## [Work instruction]
Repeat the lines from the one containing "Click the SH509-SH601 value under 成本公式" through the end of the listing exactly, both ends included. Do not carry over any pictures.

## [Supplied data]

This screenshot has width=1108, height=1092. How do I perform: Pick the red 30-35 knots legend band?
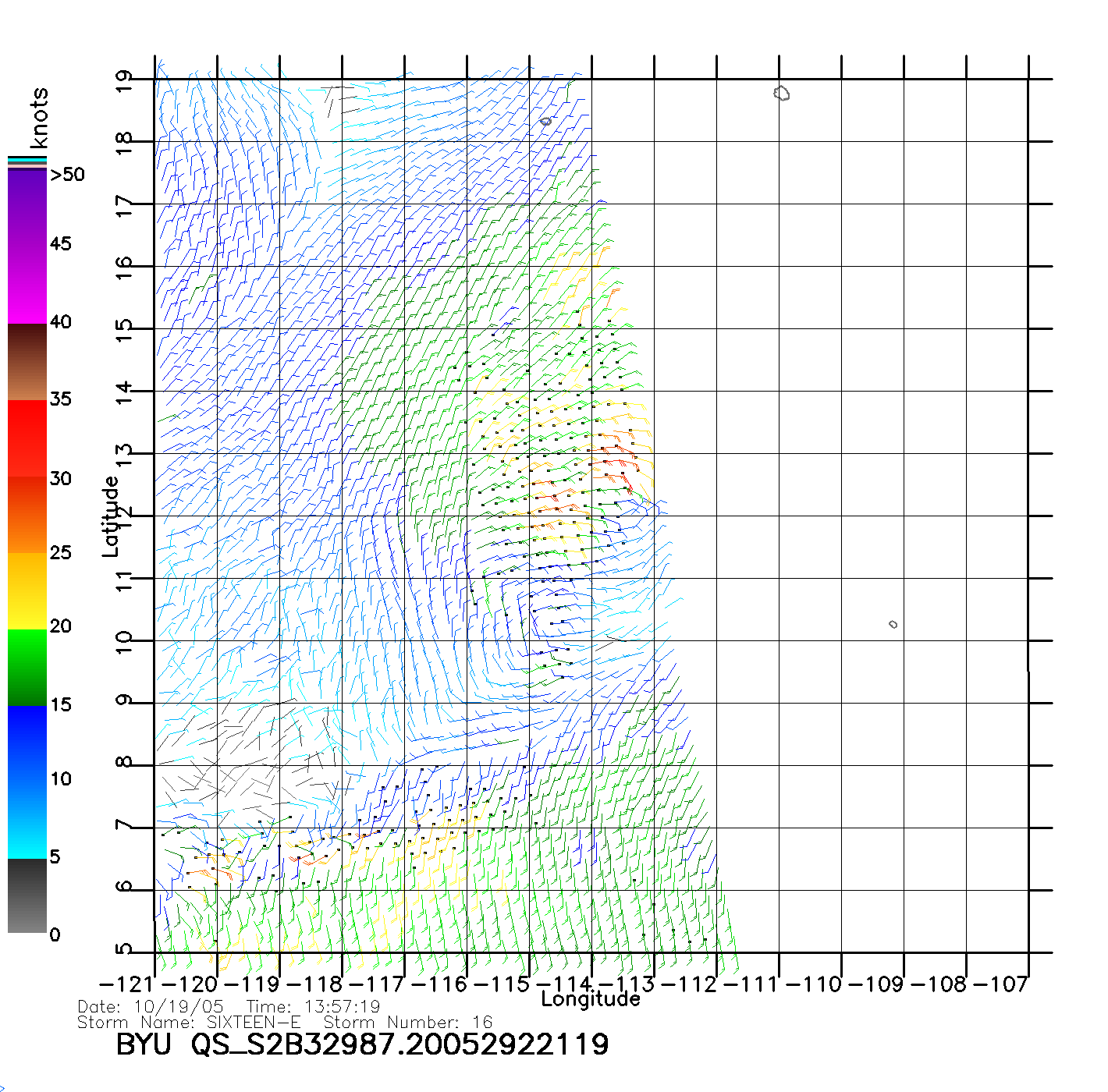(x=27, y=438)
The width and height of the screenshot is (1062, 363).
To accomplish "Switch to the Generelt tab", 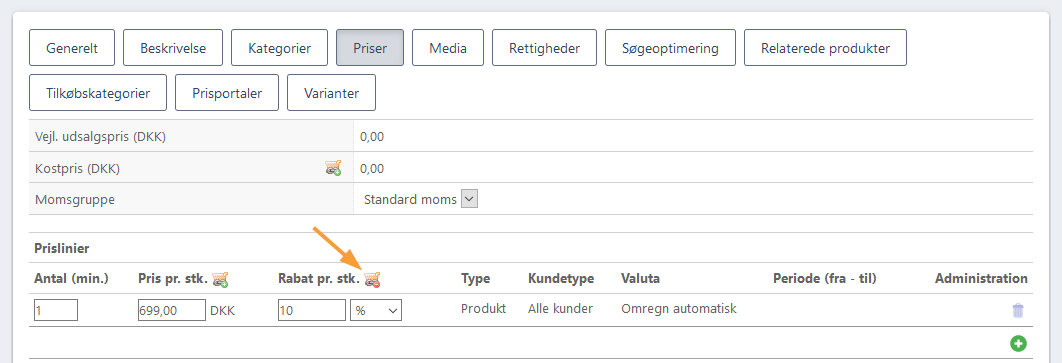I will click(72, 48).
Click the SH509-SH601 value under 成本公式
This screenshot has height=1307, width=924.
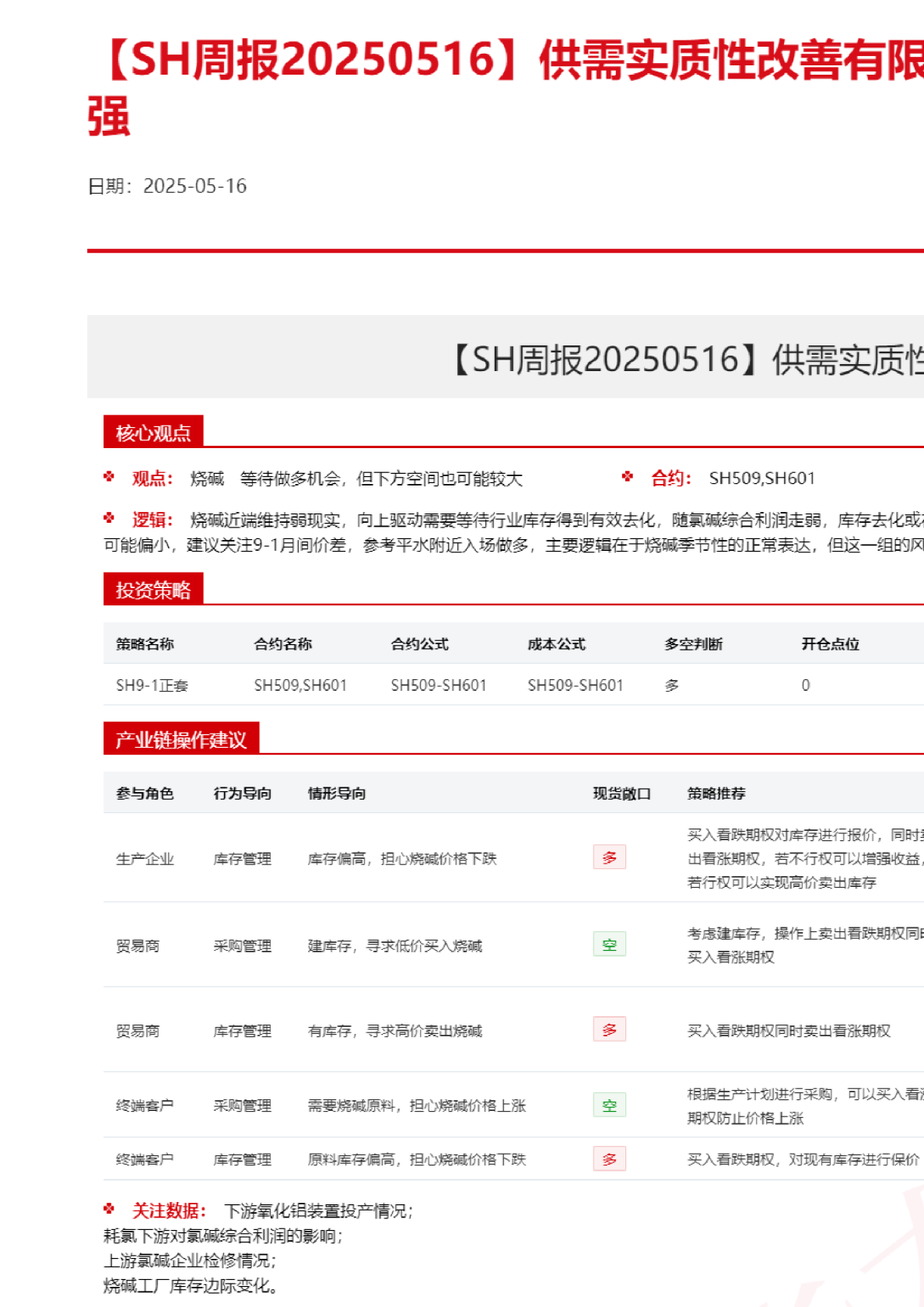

## [Reply to the exercise]
Click the SH509-SH601 value under 成本公式
This screenshot has height=1307, width=924.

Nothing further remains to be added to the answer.